Connection to this news: NDA with 202 MLAs can fill four seats (4 × 41 = 164 votes needed; residual = 38 votes). The fifth seat requires 41 votes — NDA needs 3 more; RJD-led INDIA bloc needs 6 MLAs from AIMIM/BSP to back it. The arithmetic makes the fifth seat a genuine contest.
Single Transferable Vote (STV) System
STV is the method used for Rajya Sabha elections. Unlike first-past-the-post, STV allows voters to rank candidates in order of preference, and votes are redistributed according to a quota system until all seats are filled.
- Voters mark preferences as 1, 2, 3, etc. on the ballot (ranking candidates).
- A candidate who reaches the Quota on first preferences is elected.
- Surplus votes (above the Quota) of an elected candidate are redistributed to next preferences.
- If no candidate reaches the Quota, the candidate with the fewest votes is eliminated and their votes redistributed.
- This process continues until all seats are filled.
- Rajya Sabha elections use an open ballot — a unique exception to the secret ballot principle — to prevent cross-voting by party MLAs.
Connection to this news: The fifth seat outcome will depend on how AIMIM (5 MLAs) and BSP (1 MLA) distribute their first-preference votes. STV mechanics mean that residual votes after the first four seats are determined will flow to the fifth seat contest.
Cross-Voting and the Anti-Defection Law
Cross-voting — when elected legislators vote against their party's official line — is a recurring feature of Rajya Sabha elections. Unlike Lok Sabha or state assembly votes on motions of confidence, the Tenth Schedule (anti-defection law) does not apply to Rajya Sabha elections, which are treated as elections rather than votes within the House.
- The Tenth Schedule (52nd Constitutional Amendment, 1985) disqualifies an MP/MLA if they vote against the party whip in a division vote inside the legislature.

### Stored dataset items
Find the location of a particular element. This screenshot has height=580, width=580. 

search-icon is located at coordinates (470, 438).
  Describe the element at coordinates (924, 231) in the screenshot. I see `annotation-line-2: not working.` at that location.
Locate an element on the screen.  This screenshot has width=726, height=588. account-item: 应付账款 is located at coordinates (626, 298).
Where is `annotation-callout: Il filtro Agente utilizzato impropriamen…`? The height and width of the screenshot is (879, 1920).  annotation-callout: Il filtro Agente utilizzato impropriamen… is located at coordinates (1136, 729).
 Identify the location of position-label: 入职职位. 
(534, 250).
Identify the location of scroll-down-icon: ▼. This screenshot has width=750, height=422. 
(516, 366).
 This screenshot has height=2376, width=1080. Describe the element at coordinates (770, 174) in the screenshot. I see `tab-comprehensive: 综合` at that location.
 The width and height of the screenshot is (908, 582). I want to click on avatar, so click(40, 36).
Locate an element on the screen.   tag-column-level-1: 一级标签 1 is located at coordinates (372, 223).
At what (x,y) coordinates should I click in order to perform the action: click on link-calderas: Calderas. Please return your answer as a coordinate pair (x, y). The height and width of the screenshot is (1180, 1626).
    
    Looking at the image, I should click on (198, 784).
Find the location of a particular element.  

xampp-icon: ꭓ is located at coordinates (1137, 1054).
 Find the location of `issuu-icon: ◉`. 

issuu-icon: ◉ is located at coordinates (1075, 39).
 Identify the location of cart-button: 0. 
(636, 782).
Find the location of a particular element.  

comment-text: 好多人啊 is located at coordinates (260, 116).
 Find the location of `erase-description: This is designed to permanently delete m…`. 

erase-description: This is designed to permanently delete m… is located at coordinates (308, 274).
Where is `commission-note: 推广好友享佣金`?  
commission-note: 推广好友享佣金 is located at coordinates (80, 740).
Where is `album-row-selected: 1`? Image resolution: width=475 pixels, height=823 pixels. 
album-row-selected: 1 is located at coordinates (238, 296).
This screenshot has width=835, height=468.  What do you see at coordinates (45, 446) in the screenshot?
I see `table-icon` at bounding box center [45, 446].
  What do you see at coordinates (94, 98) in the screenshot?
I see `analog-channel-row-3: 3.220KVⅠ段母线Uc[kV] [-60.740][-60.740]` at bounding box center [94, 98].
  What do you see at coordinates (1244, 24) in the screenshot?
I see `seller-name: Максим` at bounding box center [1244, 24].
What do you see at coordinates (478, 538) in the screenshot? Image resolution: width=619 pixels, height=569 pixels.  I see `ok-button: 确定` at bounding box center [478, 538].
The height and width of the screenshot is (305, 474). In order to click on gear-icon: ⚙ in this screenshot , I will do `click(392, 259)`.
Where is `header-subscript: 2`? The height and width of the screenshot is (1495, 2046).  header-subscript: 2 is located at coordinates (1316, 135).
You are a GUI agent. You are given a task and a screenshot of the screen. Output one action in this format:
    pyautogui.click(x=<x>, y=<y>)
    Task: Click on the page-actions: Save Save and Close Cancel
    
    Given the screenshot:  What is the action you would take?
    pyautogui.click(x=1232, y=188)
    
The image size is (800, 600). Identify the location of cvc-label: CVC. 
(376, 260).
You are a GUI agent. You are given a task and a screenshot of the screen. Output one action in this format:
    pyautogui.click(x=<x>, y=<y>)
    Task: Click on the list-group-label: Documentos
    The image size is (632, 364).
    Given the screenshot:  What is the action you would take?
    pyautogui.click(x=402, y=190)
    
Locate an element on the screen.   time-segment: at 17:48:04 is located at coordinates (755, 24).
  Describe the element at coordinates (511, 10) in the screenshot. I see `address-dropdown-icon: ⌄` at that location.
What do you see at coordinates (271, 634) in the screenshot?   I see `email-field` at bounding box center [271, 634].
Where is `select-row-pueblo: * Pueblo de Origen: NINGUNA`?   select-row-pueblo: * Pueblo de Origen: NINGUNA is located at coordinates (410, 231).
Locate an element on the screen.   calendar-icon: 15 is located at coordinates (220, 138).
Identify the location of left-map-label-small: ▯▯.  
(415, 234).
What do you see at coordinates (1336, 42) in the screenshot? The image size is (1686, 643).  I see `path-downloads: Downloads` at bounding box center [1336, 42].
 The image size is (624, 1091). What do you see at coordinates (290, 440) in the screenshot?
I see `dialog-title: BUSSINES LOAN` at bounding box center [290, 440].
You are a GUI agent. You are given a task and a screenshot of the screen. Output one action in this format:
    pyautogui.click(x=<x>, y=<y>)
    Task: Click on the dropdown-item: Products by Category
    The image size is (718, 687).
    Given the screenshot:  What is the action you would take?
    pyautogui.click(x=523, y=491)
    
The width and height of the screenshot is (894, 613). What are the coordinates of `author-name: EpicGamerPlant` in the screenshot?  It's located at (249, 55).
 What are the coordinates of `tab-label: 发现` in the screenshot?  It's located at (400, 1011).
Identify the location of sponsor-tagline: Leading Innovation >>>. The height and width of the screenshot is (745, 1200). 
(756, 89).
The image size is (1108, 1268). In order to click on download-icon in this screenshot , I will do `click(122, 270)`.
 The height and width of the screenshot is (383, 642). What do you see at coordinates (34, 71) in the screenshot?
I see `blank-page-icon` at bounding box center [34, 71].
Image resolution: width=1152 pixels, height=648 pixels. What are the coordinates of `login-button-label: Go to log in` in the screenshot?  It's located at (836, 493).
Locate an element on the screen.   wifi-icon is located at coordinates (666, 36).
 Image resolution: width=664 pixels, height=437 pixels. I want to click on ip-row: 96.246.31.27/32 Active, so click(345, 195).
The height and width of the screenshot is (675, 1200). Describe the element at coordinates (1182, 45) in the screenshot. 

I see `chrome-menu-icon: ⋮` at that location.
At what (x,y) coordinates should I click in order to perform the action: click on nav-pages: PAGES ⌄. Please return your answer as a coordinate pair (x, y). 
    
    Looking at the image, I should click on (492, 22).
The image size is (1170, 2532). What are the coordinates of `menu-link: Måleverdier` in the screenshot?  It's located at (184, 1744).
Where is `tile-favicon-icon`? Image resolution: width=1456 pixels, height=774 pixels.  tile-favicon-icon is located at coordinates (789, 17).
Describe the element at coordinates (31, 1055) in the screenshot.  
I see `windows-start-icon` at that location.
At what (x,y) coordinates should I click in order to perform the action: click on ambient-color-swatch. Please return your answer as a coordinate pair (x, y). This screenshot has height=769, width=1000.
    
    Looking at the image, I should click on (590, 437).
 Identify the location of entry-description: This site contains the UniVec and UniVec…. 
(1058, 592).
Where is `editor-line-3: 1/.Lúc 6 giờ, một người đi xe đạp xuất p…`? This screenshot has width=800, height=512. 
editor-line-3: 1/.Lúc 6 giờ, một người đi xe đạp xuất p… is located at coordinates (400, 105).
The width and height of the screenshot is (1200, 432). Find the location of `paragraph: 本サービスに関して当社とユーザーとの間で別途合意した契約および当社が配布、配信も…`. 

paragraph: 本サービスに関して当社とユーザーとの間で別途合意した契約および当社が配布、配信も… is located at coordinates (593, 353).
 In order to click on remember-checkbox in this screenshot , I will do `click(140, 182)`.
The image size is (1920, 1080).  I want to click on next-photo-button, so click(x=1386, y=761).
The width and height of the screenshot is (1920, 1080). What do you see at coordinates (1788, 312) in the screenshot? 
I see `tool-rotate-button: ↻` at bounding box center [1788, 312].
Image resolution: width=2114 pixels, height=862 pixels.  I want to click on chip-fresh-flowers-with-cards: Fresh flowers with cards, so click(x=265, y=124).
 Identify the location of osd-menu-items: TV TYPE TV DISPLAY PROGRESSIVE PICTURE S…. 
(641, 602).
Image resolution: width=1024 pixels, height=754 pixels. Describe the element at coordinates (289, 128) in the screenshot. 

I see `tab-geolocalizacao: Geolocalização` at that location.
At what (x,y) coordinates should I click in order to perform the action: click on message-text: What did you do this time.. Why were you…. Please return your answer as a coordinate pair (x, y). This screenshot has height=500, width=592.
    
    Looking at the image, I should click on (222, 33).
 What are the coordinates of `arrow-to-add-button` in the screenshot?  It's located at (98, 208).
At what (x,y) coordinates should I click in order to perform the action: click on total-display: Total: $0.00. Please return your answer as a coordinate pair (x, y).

### Requirement 1
Summarize the excerpt on Rajya Sabha elections in two sentences.
### Requirement 2
Please write out the stretch of the excerpt on Rajya Sabha elections from "Single Transferable Vote" through "ballot (ranking candidates).", word for word.

### Written reply 1
Rajya Sabha elections use the Single Transferable Vote system, in which voters rank candidates and votes are redistributed under a quota until all seats are filled, with an open ballot used to prevent cross-voting by party MLAs. The NDA's 202 MLAs can fill four seats but leave it 3 votes short of the 41 needed for the fifth, and the Tenth Schedule's anti-defection law does not apply to Rajya Sabha elections.

### Written reply 2
Single Transferable Vote (STV) System
STV is the method used for Rajya Sabha elections. Unlike first-past-the-post, STV allows voters to rank candidates in order of preference, and votes are redistributed according to a quota system until all seats are filled.
- Voters mark preferences as 1, 2, 3, etc. on the ballot (ranking candidates).